Overnight, the world’s most powerful open source large model Falcon 180B detonated the entire network!
180 billion parameters, Falcon completed training on 3.5 trillion tokens and directly topped the Hugging Face rankings.
In the benchmark test, Falcon 180B defeated Llama 2 in various tasks such as reasoning, coding, proficiency and knowledge testing.
Even, Falcon 180B can be as good as Google PaLM 2, and its performance is close to GPT-4.
However, NVIDIA senior scientist Jim Fan questioned this.
-In the training data of Falcon-180B, the code only Accounting for 5%.
And code is by far the most useful data for improving reasoning capabilities, mastering tool usage, and enhancing AI agents. In fact, GPT-3.5 is fine-tuned based on Codex.
- No encoded baseline data.
Without coding ability, you cannot claim to be "better than GPT-3.5" or "close to GPT-4". It should be an integral part of the pre-training recipe, not a tweak afterward.
#- For language models with parameters larger than 30B, it is time to adopt a hybrid expert system (MoE). So far we have only seen OSS MoE LLM
Let’s take a look, what is Falcon 180B?
Previously, Falcon has launched three model sizes, They are 1.3B, 7.5B, and 40B respectively.

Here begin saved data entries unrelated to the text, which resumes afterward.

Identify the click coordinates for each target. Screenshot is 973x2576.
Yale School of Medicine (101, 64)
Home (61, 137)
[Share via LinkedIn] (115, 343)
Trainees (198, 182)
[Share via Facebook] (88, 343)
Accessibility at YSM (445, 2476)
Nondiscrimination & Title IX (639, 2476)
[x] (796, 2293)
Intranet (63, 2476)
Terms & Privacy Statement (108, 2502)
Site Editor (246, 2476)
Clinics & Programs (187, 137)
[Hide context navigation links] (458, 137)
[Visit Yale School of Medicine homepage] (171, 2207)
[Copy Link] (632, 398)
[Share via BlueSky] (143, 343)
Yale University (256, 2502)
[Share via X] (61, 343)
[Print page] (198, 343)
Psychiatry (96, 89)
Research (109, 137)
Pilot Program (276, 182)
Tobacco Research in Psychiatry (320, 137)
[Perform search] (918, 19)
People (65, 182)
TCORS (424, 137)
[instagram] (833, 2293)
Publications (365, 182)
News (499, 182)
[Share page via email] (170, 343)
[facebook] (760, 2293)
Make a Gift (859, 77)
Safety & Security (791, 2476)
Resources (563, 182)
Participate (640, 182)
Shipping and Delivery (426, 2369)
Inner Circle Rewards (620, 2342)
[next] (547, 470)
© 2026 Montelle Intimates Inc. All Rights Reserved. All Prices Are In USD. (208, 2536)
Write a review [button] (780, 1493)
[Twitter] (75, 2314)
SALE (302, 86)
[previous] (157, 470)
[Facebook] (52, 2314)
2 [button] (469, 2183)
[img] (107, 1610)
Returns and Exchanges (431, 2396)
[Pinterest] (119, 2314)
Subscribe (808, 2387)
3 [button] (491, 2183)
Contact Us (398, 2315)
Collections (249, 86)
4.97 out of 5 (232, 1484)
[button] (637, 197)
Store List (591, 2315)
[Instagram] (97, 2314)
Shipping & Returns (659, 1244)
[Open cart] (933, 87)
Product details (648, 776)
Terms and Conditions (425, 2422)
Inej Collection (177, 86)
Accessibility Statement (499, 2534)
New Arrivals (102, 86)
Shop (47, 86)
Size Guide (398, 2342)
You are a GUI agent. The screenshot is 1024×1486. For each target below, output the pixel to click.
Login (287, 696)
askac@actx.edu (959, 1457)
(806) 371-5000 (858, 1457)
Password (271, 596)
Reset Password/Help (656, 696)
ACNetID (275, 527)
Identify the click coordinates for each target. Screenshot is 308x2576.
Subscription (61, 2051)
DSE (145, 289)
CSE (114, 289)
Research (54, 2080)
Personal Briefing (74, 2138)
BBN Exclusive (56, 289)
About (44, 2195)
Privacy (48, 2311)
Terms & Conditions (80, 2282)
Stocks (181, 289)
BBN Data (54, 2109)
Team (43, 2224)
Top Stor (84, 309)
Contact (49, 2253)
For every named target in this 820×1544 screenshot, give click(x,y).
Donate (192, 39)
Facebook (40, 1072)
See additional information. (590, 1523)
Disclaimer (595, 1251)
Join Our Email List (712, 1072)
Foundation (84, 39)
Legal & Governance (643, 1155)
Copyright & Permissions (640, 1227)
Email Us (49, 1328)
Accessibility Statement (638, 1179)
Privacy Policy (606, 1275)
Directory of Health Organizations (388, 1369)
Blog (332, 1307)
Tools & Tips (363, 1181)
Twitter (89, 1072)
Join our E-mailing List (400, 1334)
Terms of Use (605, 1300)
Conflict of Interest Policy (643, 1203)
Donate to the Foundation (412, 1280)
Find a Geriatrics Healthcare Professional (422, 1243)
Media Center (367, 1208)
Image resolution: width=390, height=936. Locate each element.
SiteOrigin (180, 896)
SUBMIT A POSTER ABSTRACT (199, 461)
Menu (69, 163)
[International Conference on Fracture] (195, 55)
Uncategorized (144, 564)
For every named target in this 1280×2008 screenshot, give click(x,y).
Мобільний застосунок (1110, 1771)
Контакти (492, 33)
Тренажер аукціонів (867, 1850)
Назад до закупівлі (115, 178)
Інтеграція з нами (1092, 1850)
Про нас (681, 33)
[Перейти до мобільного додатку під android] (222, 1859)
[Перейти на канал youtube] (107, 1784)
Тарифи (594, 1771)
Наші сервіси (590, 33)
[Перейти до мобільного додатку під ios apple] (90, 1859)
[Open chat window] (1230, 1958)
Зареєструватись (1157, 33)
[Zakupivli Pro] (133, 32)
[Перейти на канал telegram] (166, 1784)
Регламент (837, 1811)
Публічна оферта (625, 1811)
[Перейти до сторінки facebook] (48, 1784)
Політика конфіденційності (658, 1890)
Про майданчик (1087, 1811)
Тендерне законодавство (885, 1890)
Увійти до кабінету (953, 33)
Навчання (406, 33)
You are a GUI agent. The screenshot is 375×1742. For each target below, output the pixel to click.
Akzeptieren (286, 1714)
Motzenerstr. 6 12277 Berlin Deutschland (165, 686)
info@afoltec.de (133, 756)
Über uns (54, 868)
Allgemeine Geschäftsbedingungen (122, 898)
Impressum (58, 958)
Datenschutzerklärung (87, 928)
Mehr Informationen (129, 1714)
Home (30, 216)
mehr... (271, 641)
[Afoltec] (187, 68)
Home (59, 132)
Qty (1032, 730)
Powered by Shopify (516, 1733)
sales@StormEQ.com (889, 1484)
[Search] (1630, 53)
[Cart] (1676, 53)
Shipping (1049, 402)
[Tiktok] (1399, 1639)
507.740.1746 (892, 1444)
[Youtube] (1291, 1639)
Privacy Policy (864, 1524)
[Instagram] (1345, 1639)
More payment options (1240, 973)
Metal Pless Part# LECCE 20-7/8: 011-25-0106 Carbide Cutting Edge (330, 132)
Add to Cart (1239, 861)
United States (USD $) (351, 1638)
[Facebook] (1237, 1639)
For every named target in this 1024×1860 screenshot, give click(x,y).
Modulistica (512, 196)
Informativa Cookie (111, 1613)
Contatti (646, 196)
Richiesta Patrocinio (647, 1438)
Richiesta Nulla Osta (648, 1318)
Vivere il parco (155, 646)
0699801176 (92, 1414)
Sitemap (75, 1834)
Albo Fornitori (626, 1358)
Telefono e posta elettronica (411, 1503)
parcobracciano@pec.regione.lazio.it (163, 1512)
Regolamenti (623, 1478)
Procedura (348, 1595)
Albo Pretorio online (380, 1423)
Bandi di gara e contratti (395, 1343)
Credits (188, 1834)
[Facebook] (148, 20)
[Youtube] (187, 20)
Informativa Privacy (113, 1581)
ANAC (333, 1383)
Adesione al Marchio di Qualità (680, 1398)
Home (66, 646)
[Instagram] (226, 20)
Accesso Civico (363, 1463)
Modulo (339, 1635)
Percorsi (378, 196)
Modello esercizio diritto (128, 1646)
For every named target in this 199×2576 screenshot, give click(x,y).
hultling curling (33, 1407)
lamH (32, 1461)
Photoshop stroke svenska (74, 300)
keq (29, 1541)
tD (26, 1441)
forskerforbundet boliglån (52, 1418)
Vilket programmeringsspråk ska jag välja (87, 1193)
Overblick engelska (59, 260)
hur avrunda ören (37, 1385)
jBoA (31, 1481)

According to the official introduction, Falcon 180B is an upgraded version of 40B. It was launched by TII, the world's leading technology research center in Abu Dhabi, and is available for free commercial use.
This time, the researchers made technical innovations in the base model, such as using Multi-Query Attention to improve the scalability of the model. .
For the training process, Falcon 180B is based on Amazon SageMaker, the Amazon cloud machine learning platform, and has completed the training of 3.5 trillion tokens on up to 4096 GPUs. training.
Total GPU calculation time, approximately 7,000,000.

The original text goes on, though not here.